[Data items]
[Start of section]

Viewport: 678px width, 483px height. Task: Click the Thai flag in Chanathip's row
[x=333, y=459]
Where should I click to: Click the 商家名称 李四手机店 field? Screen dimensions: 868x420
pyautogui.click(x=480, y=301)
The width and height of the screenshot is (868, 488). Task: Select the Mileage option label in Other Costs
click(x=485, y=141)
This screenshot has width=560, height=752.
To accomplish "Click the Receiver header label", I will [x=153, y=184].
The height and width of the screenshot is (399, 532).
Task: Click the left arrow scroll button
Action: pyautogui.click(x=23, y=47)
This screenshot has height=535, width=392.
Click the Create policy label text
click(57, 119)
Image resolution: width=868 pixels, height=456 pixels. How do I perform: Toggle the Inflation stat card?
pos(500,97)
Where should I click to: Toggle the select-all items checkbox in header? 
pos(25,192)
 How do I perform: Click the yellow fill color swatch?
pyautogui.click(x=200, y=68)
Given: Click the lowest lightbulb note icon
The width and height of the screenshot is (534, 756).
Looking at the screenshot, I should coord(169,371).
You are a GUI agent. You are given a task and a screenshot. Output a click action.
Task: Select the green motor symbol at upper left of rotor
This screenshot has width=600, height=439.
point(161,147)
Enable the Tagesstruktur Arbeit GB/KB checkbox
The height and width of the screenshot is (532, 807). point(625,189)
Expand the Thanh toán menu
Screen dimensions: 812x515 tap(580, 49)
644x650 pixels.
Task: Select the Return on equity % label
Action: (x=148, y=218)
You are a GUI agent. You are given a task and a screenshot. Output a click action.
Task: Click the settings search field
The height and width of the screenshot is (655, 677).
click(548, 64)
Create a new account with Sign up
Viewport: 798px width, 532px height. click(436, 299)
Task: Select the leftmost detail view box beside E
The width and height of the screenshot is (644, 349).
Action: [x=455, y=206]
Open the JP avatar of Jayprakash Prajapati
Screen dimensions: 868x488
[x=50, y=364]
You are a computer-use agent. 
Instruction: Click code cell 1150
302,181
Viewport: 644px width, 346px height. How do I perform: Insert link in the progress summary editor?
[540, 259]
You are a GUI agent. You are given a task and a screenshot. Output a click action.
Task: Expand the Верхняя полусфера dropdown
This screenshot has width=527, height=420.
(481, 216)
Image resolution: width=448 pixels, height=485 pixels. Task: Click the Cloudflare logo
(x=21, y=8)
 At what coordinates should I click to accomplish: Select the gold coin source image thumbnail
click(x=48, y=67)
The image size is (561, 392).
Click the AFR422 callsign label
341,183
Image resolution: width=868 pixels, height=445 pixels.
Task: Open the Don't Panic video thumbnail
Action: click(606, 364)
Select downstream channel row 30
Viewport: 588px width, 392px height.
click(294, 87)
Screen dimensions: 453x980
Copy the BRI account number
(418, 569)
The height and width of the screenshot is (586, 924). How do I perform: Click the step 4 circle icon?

[End of section]

» **Instructions to follow**: Every record should be given again without alteration.

» **Response box**:
Viewport: 678px width, 483px height. Task: Click the Thai flag in Chanathip's row
[x=333, y=459]
Where should I click to: Click the 商家名称 李四手机店 field? Screen dimensions: 868x420
pyautogui.click(x=480, y=301)
The width and height of the screenshot is (868, 488). Task: Select the Mileage option label in Other Costs
click(x=485, y=141)
This screenshot has width=560, height=752.
To accomplish "Click the Receiver header label", I will [x=153, y=184].
The height and width of the screenshot is (399, 532).
Task: Click the left arrow scroll button
Action: pyautogui.click(x=23, y=47)
This screenshot has height=535, width=392.
Click the Create policy label text
click(57, 119)
Image resolution: width=868 pixels, height=456 pixels. How do I perform: Toggle the Inflation stat card?
pos(500,97)
Where should I click to: Toggle the select-all items checkbox in header? 
pos(25,192)
 How do I perform: Click the yellow fill color swatch?
pyautogui.click(x=200, y=68)
Given: Click the lowest lightbulb note icon
The width and height of the screenshot is (534, 756).
Looking at the screenshot, I should coord(169,371).
You are a GUI agent. You are given a task and a screenshot. Output a click action.
Task: Select the green motor symbol at upper left of rotor
This screenshot has width=600, height=439.
point(161,147)
Enable the Tagesstruktur Arbeit GB/KB checkbox
The height and width of the screenshot is (532, 807). point(625,189)
Expand the Thanh toán menu
Screen dimensions: 812x515 tap(580, 49)
644x650 pixels.
Task: Select the Return on equity % label
Action: (x=148, y=218)
You are a GUI agent. You are given a task and a screenshot. Output a click action.
Task: Click the settings search field
The height and width of the screenshot is (655, 677).
click(548, 64)
Create a new account with Sign up
Viewport: 798px width, 532px height. click(436, 299)
Task: Select the leftmost detail view box beside E
The width and height of the screenshot is (644, 349).
Action: [x=455, y=206]
Open the JP avatar of Jayprakash Prajapati
Screen dimensions: 868x488
[x=50, y=364]
You are a computer-use agent. 
Instruction: Click code cell 1150
302,181
Viewport: 644px width, 346px height. How do I perform: Insert link in the progress summary editor?
[540, 259]
You are a GUI agent. You are given a task and a screenshot. Output a click action.
Task: Expand the Верхняя полусфера dropdown
This screenshot has width=527, height=420.
(481, 216)
Image resolution: width=448 pixels, height=485 pixels. Task: Click the Cloudflare logo
(x=21, y=8)
 At what coordinates should I click to accomplish: Select the gold coin source image thumbnail
click(x=48, y=67)
The image size is (561, 392).
Click the AFR422 callsign label
341,183
Image resolution: width=868 pixels, height=445 pixels.
Task: Open the Don't Panic video thumbnail
Action: click(606, 364)
Select downstream channel row 30
Viewport: 588px width, 392px height.
click(294, 87)
Screen dimensions: 453x980
Copy the BRI account number
(418, 569)
The height and width of the screenshot is (586, 924). How do I perform: Click the step 4 circle icon?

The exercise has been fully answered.